You can still use 'grain free' foods as long as 'taurine' has been added to the formula...... although foods that are high meat(protien) content produce taurine that can be sufficient, it is taurine that is the preventative for DCM that is missing but is found in most meats.
You can even buy Taurine as a supplement! (Taurine is an Amino Acid found in meats) 

Here are some 5 Star grain free foods with no corn but do have added Taurine;

Brother's Complete
Dr Tim's
Earthborn Primitive

and if you want grain (no corn);

Farmina Ancestral Grain (also has added Taurine)


P.S. The easiest way to provide taurine in your dog's diet is to feed him a can of sardines once a week!


----------



## Yellow (Sep 24, 2018)

*dogfood with grain*

we feed Victor with grain to our Lab and she is doing great on it. Our trainer asked what we were feeding because her coat shines.
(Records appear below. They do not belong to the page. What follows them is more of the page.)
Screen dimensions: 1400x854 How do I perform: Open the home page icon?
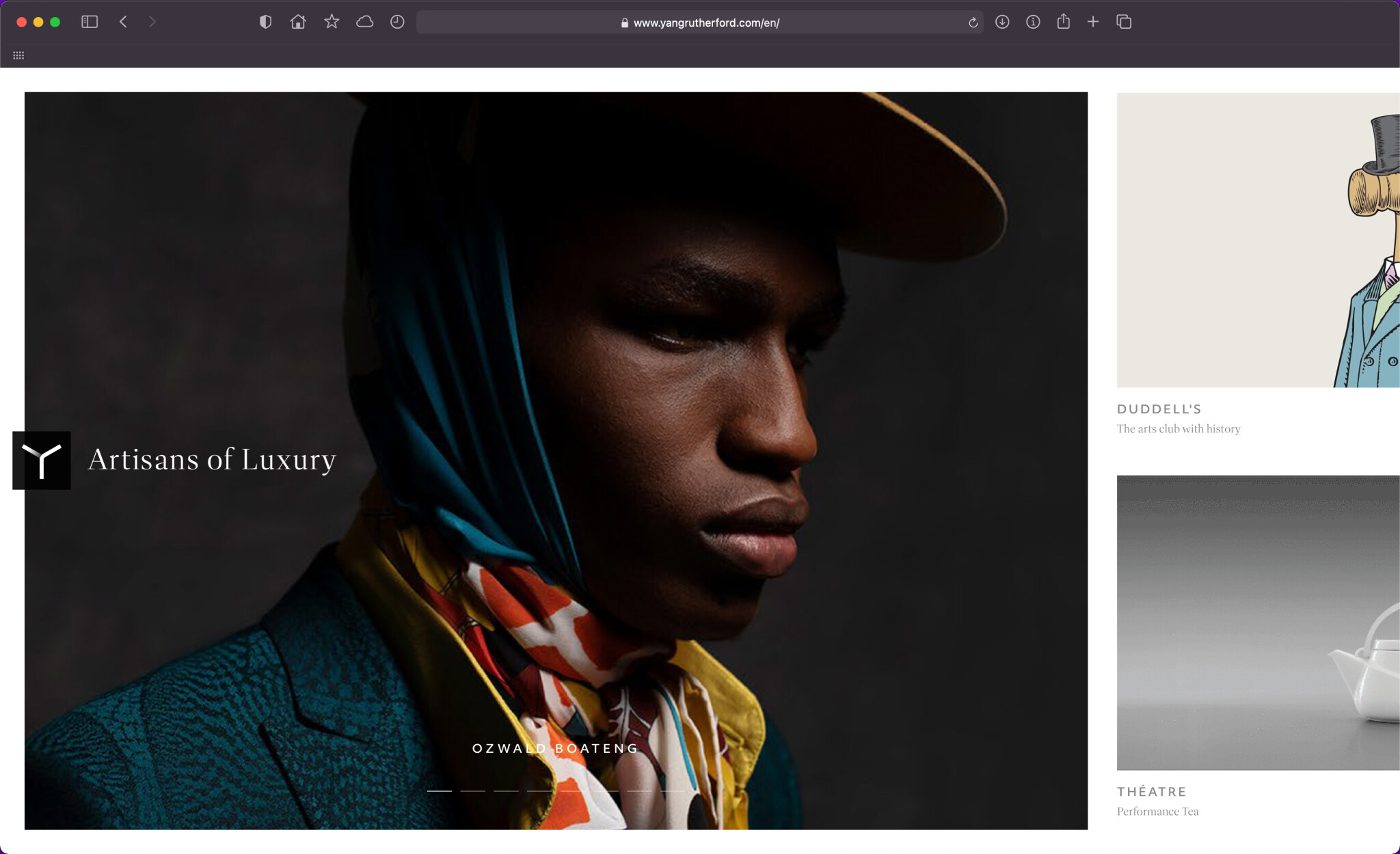pyautogui.click(x=298, y=22)
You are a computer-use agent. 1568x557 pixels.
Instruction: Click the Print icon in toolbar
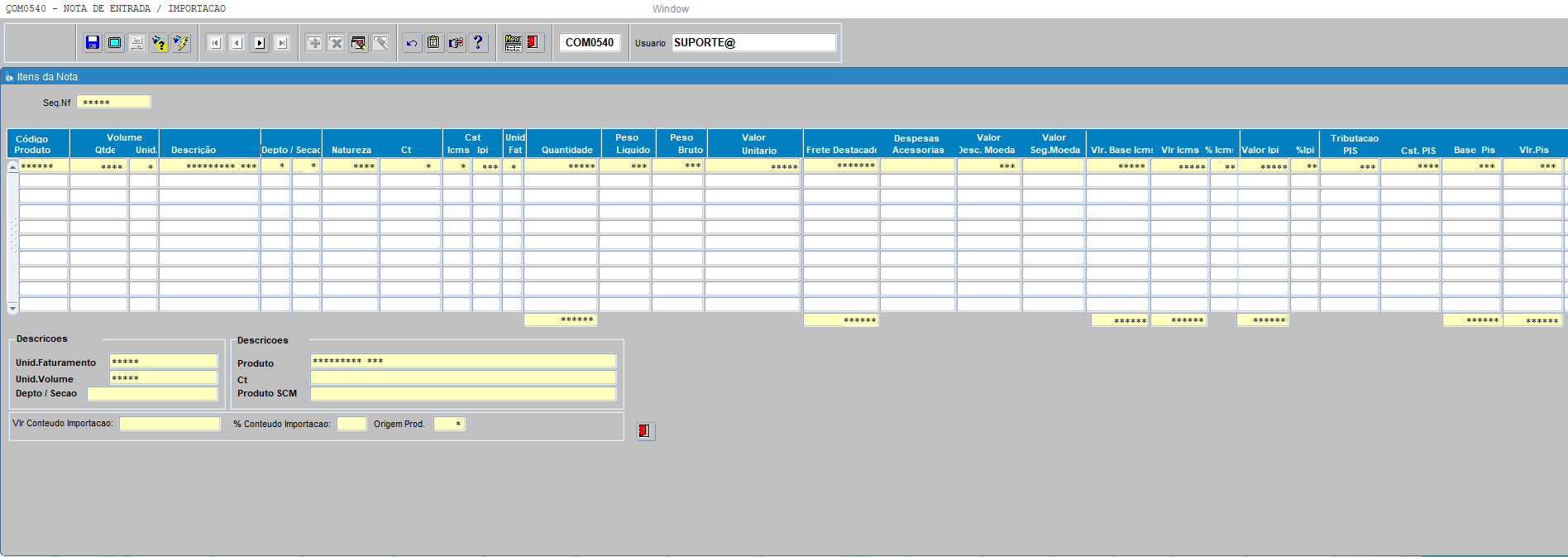(136, 43)
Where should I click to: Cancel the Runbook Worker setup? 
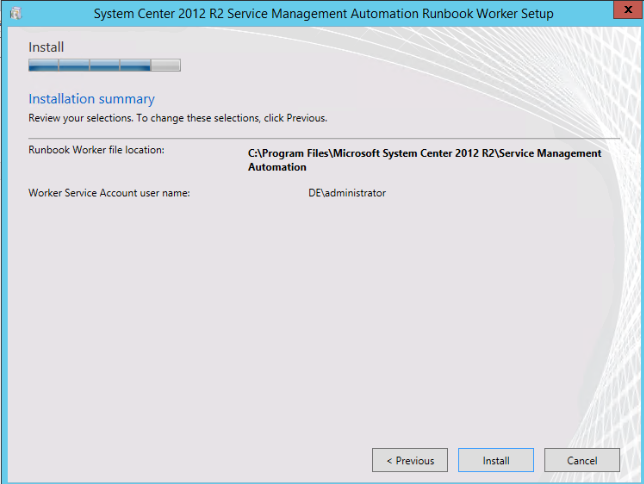[582, 460]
Private company owned from Texas.


----------



## lily cd re (Jul 23, 2012)

Blue Buffalo is corn free. Grains are not inherently evil BTW. But some dogs will not tolerate some grains. I have one who is intolerant for corn and two others who shouldn't have oats. They all can (and do) eat whole grain wheat pasta though.


----------



## Dechi (Aug 22, 2015)

This is what I feed my sensitive girl. Merlin likes it too : https://www.chewy.com/go-sensitivit...iliates&utm_campaign=1100l35838&utm_content=0

No corn in it.


----------